First, in the next lemma, we state the approximation properties of the Clément interpolation operator \(\mathcal {C}_h: L^2(\Omega _h) \rightarrow W_h^{1,c} \cap H_0^1(\Omega )\), introduced in [5] as

$$\begin{aligned} \mathcal {C}_h w := \sum _{z\in \mathcal {N}_h} \left( \dfrac{1}{|\Omega _z|} \int _{\Omega _z} w \ dx \right) \phi _z \end{aligned}$$

where \(\phi _z\) is the \(\mathbb {P}_1\) nodal basic functions associated to the interior vertex z, \(\Omega _z = supp \ \phi _z\), and \(W_h^{1,c}:= \{ w\in C(\Omega ) : w|_T\in {\mathbb {P}}_1(T), T\in \mathcal {T}_h \}\).

Lemma D4

[24, Lemma 3.2] For any \(T \in \mathcal {T}_h , \ e\in \mathcal {E}_h^i\) and \(0\le m\le 1\), the following estimates hold, for all \(w\in H_0^1(\Omega )\)

$$\begin{aligned}&\Vert \mathcal {C}_h w \Vert _{m,\Omega } \lesssim \Vert w\Vert _{m,\Omega }, \quad \Vert w-\mathcal {C}_h w\Vert _{0,T} \lesssim h_T \Vert w\Vert _{1,\Delta _T},\\&\quad \Vert w-\mathcal {C}_h w\Vert _{0,e} \lesssim h_e^{1/2} \Vert w\Vert _{1,\Delta _e}, \end{aligned}$$

where \(\Delta _T:= \{ T'\in \mathcal {T}_h : {\overline{T}} \cap \overline{T'} \ne \emptyset \} \) and \(\Delta _e = \{T'\in \mathcal {T}_h: \overline{T'} \cap {\overline{e}} \ne \emptyset \}\).

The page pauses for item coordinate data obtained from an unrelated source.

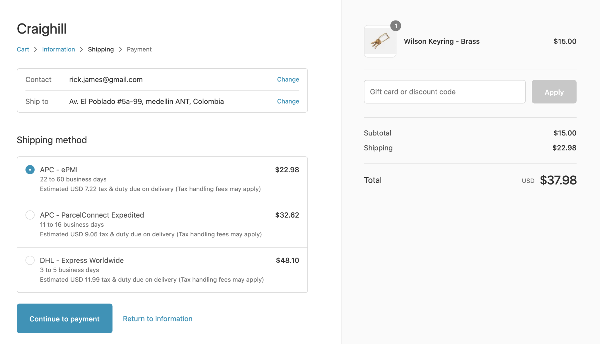The image size is (600, 344).
Task: Click Return to information link
Action: click(158, 319)
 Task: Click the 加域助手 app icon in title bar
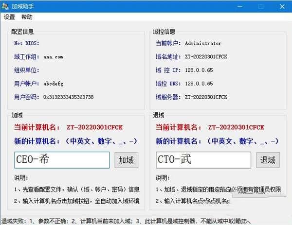point(5,6)
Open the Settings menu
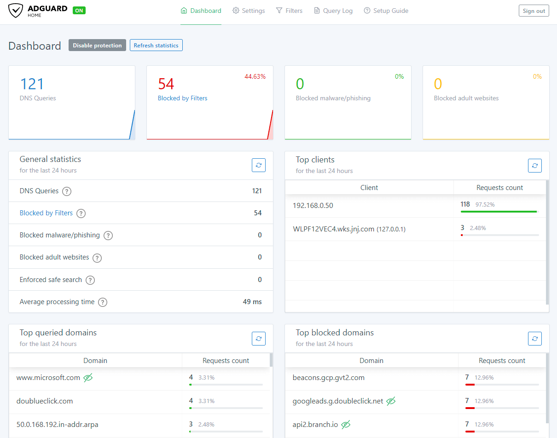The image size is (557, 438). point(249,11)
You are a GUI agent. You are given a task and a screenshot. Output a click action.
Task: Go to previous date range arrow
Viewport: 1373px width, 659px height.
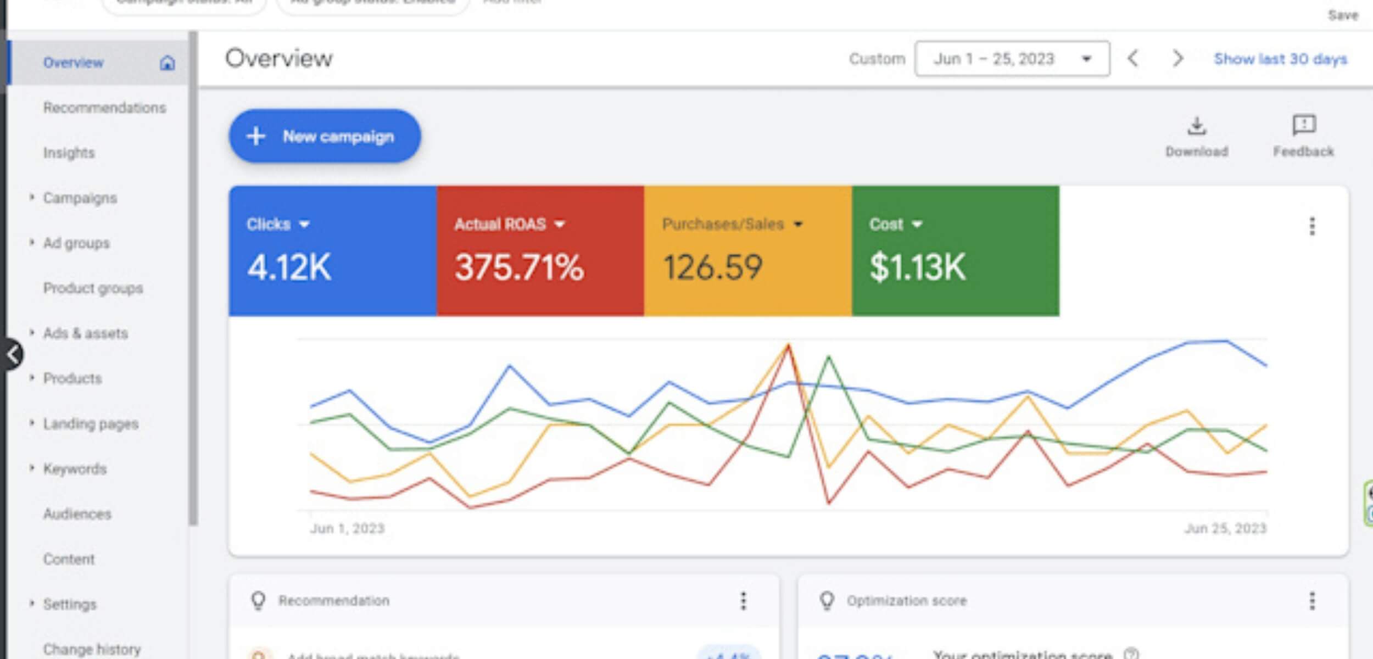pos(1133,58)
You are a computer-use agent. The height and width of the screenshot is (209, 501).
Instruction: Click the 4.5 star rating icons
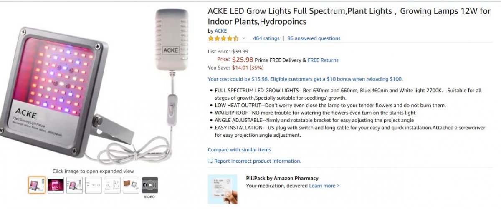(x=223, y=38)
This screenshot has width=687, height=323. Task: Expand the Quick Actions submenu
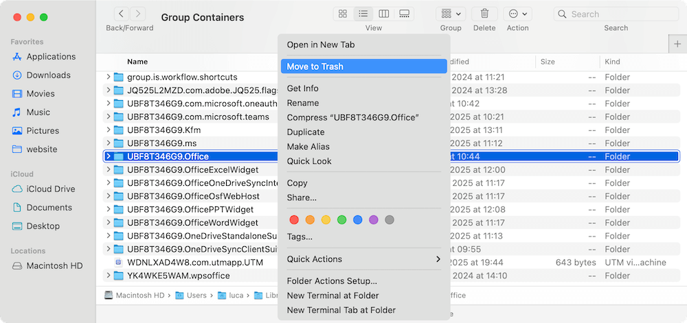(363, 259)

The next results shows that an element w of \(W_h^*\) can be approximated by a continuous function \(\widetilde{w}\in W_h^*\), sometimes referred to as Oswald interpolant, and that the approximation error can be controlled by the size of the inter-element jumps of w.

Lemma D5

[20, Theorem 2.2] For any \(w_h\in W_h^*\) and any multi-index with \(|\alpha |=0,1\), the following approximation results holds: Let \(u_D\) be the restriction to \(\Gamma _h\) of a function in \(W_h^*\cap H^1(\Omega _h)\). then there exists a function \(\widetilde{w}_h\in W_h^*\cap H^1(\Omega _h)\) satisfying \(\widetilde{w}_h|_{\Gamma } = u_D\), and

$$\begin{aligned} \sum _{T\in \mathcal {T}_h} \Vert D^{\alpha } (w_h - \widetilde{w}_h)\Vert ^2_T \le C_O \left( \sum _{e\in \mathcal {E}_h^\circ } h_e^{1-2|\alpha |} \Vert [ \! [ {w_h} ] \! ] \Vert ^2_e + \sum _{e\in \mathcal {E}_h^{\partial }} h_e^{1-2|\alpha |} \Vert u_D-w_h\Vert ^2_e\right) , \end{aligned}$$

above, \(C_O\) is a positive constant independent of the mesh size.